── Data provided

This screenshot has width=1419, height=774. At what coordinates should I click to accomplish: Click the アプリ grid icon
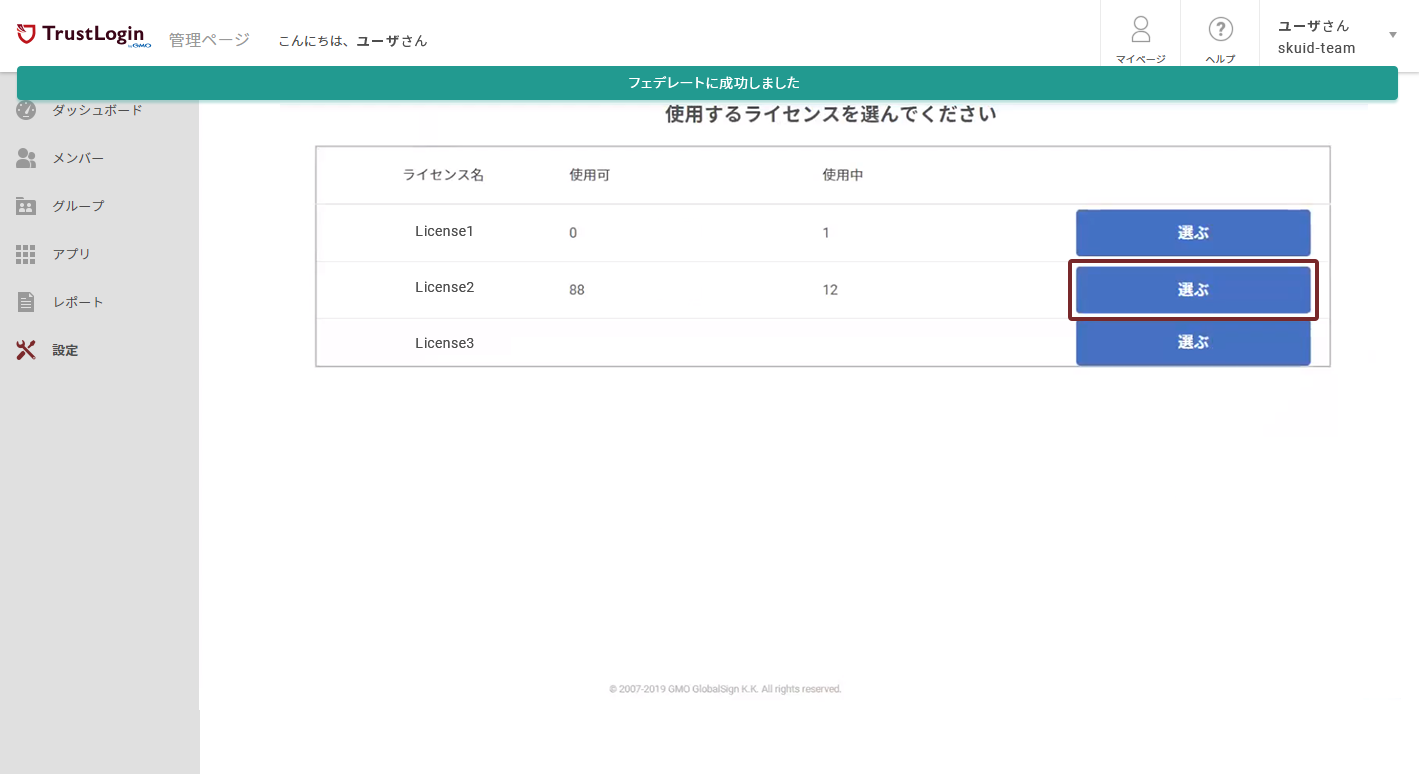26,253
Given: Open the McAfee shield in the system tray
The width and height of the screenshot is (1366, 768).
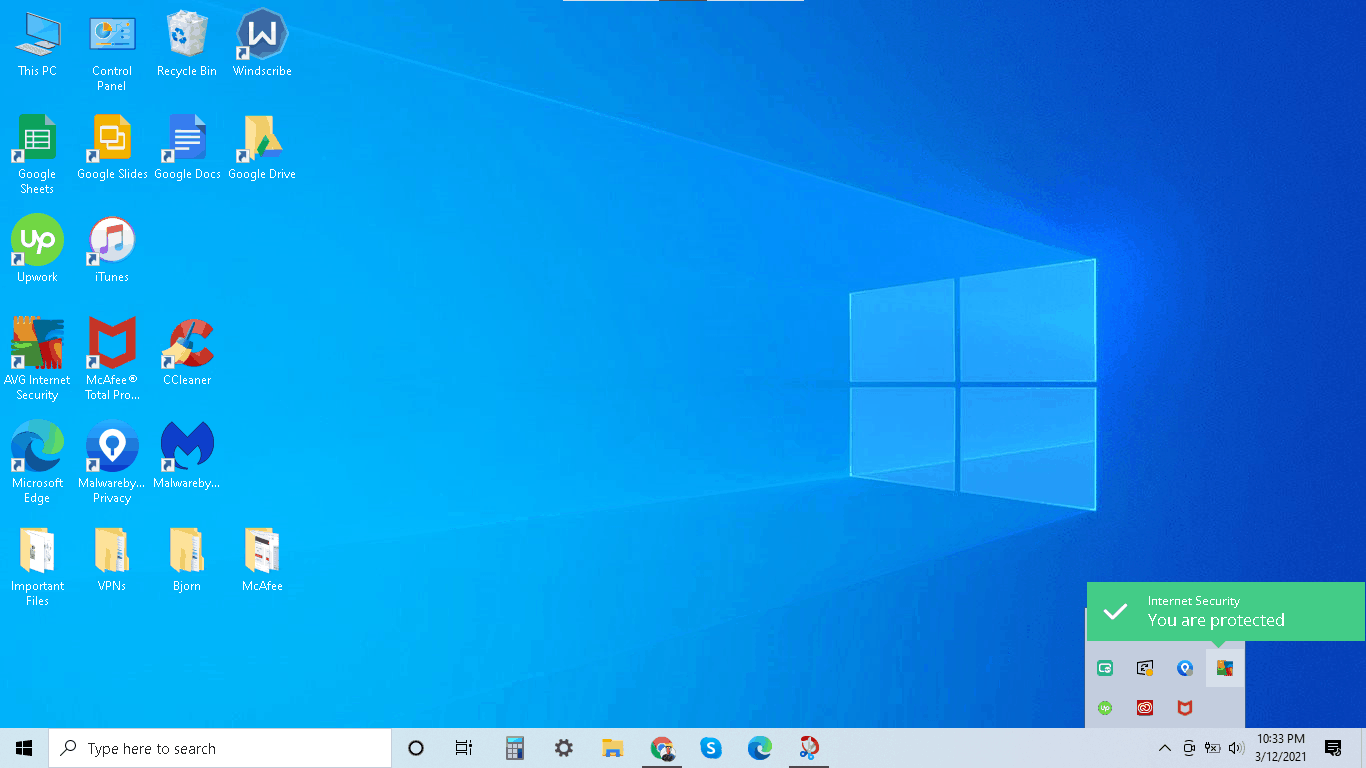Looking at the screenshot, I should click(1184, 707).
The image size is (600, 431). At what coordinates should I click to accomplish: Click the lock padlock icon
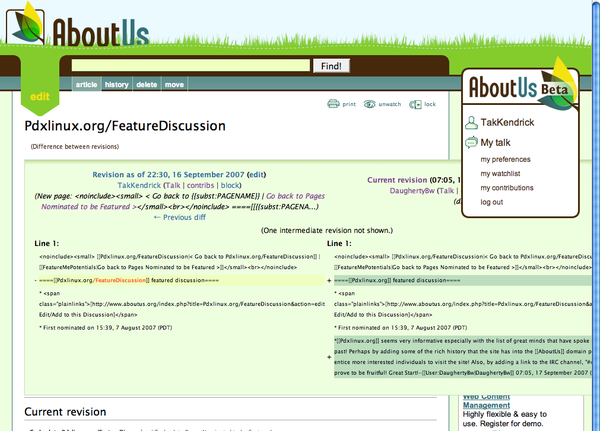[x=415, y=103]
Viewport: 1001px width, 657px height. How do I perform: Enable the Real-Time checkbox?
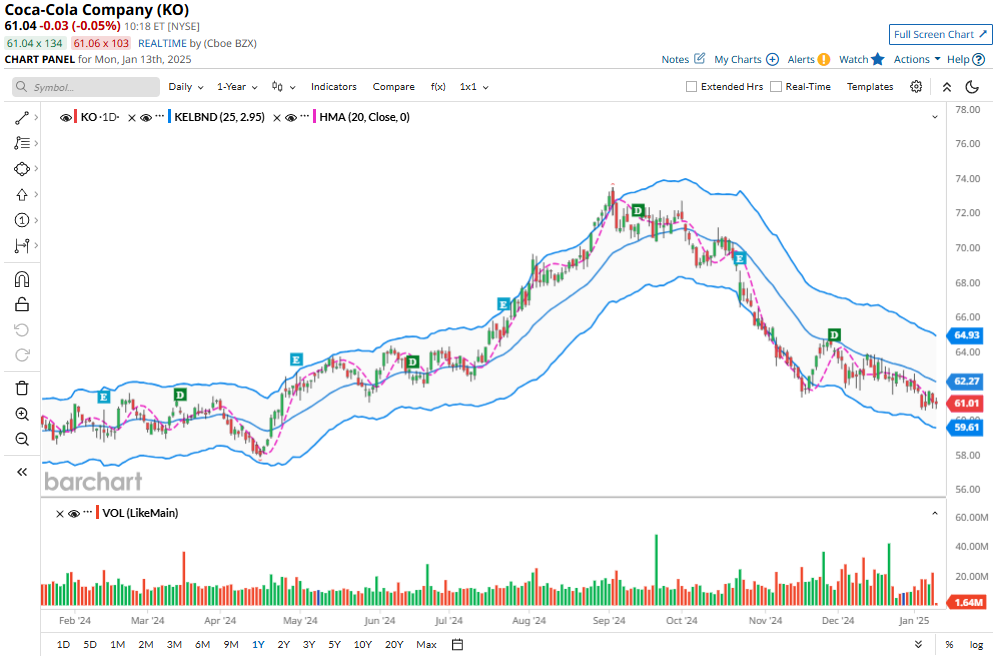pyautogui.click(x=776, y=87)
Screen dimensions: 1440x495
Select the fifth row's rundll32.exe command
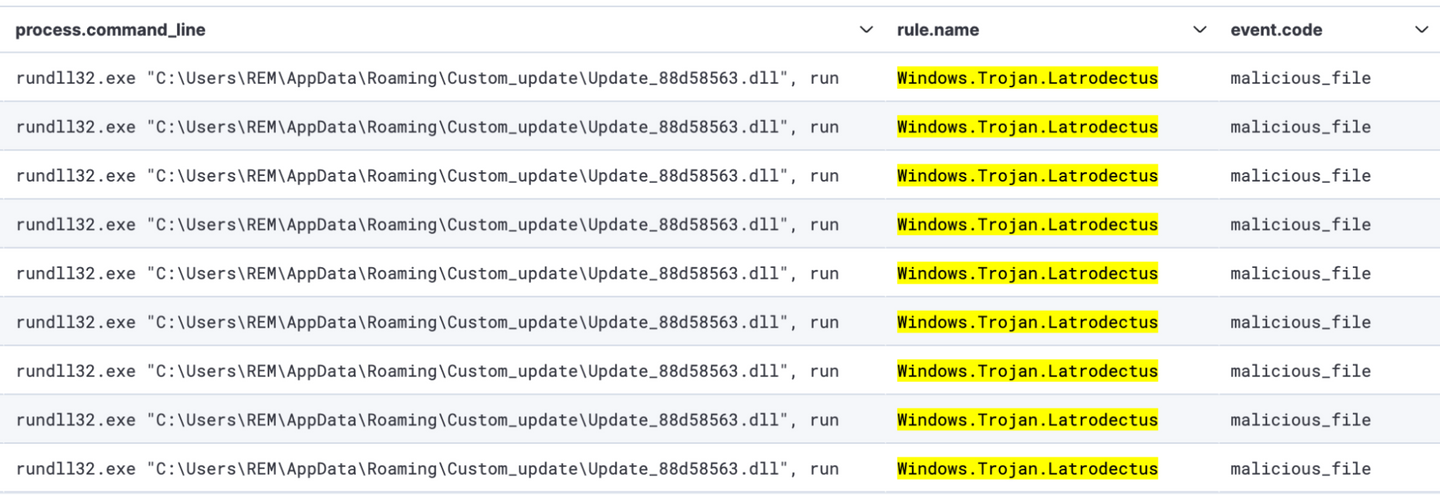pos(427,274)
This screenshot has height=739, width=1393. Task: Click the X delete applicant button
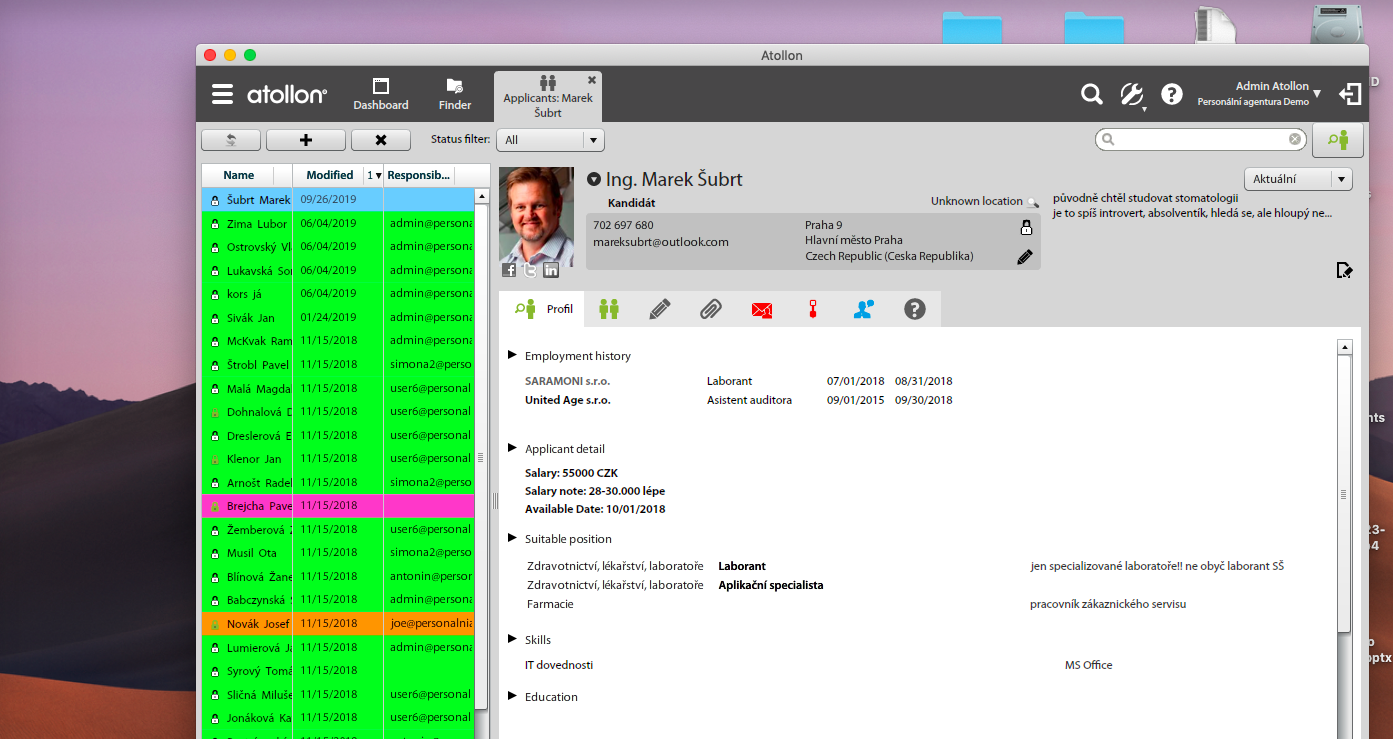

────

▶ _Exercise objective_
Begin with the line containing "Viewport: 1001px width, 657px", stop at the last line of the records above, and copy every line in between exactly, both ends included, with no pictures.

▶ _Exercise output_
Viewport: 1001px width, 657px height. How do I perform: Enable the Real-Time checkbox?
pyautogui.click(x=776, y=87)
Screen dimensions: 1440x495
Select the fifth row's rundll32.exe command
pos(427,274)
This screenshot has height=739, width=1393. Task: Click the X delete applicant button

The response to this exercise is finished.